This advice-column-style blog for SLPs was authored by Pam Marshalla from 2006 to 2015, the archives of which can be explored here. Use the extensive keywords list found in the right-hand column (on mobile: at the bottom of the page) to browse specific topics, or use the search feature to locate specific words or phrases throughout the entire blog.
Q: I am working with a child 2;6 who substitutes /n/ or /m/ for many other consonants. We have worked with words she says often, and she can make the correct sounds in words with a model, but talking on her own she just sounds like she is whining.
Two-year-olds can be so variable, and what looks like something very severe can turn out to be nothing. She simply may be jargoning, and her jargon happens to sound like whining. Time and more treatment may be all she needs. HOWEVER–– With excessive nasality like this, she may need to be seen for VPI evaluation. Do you know if this ever has been initiated for her?
Referring for VPI evaluation can be very problematic with toddlers because you don’t want to alarm the parents unnecessarily. They probably have never heard of a VPI and to introduce it now may send them into a panic. But yet you need to know what is going on.

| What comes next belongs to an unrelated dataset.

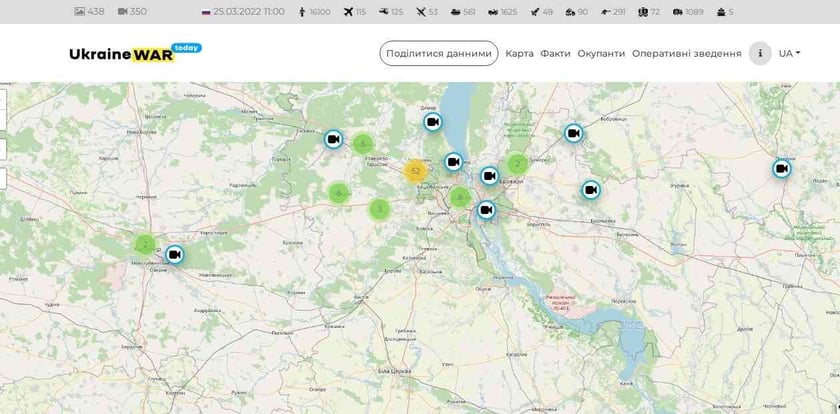The width and height of the screenshot is (840, 414).
Task: Expand the UA language dropdown
Action: pos(789,54)
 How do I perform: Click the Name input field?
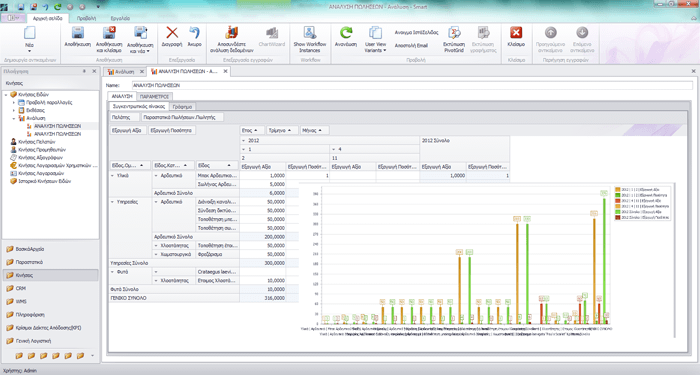412,85
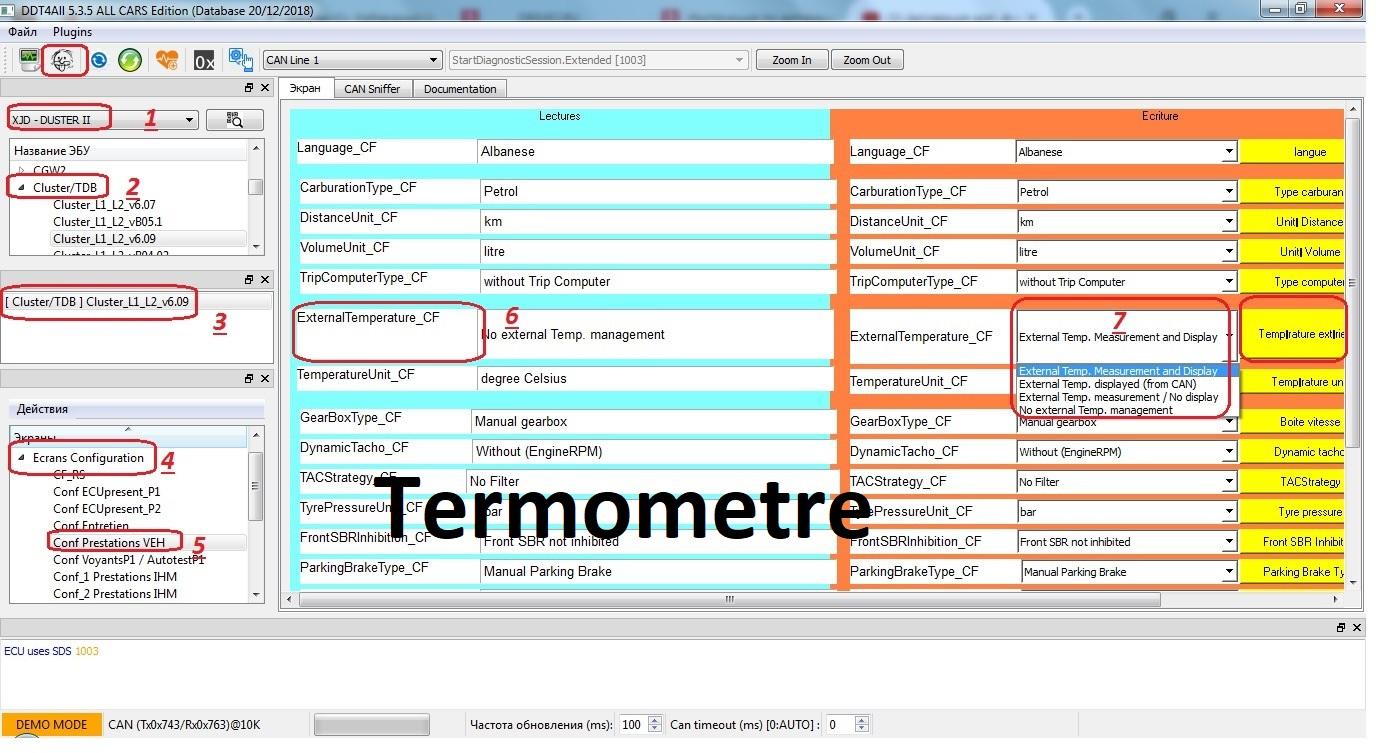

I probably would see her for a while (3-6 months) and do whatever I could to stimulate a wide variety of phonemes without bringing up the possible VPI issue. I would stimulate all Cs and Vs. Don’t worry about trying to change the ones she is using wrong. Just encourage her awareness and production of all the C’s and V’s. You could work in simple cycles––one week on P, one week on T, one week on S, and so forth.
See how she moves along. See what changes and emerges. Research has shown that toddlers have tremendous variability in phoneme productions until three years of age, so the therapy does not have to be so much about correction as it does general stimulation of phonemes. Let her mix up the phonemes and make mistakes, but just shoot for more variety. Enjoy and celebrate every new word and sound.
I also would have her playing regularly with a kazoo. As you probably know, the kazoo only works when oral sound is produced through it. So use it to encourage general oral sound and to reduce the amount of time she is making nasal sound.
And see how she comes along and how she changes. If she starts gaining new sounds, and they are not nasal, then you know that this is not a structural problem, and she just needs more therapy.
But if she continues to produce only nasal Cs, and if there is nasality on the Vs, and she cannot make sound through the kazoo because she cannot direct airflow only through the mouth, then I would teach the parents about the VP mechanism and express my concern in terms they can understand, and I would refer her to an ENT for evaluation.
You probably will have to refer to the primary physician. So write a great short letter explaining your concerns. Make sure you tell the physician that the child should be moving along faster than she is, and use the phrase “to rule out any velopharyngeal structural anomalies.”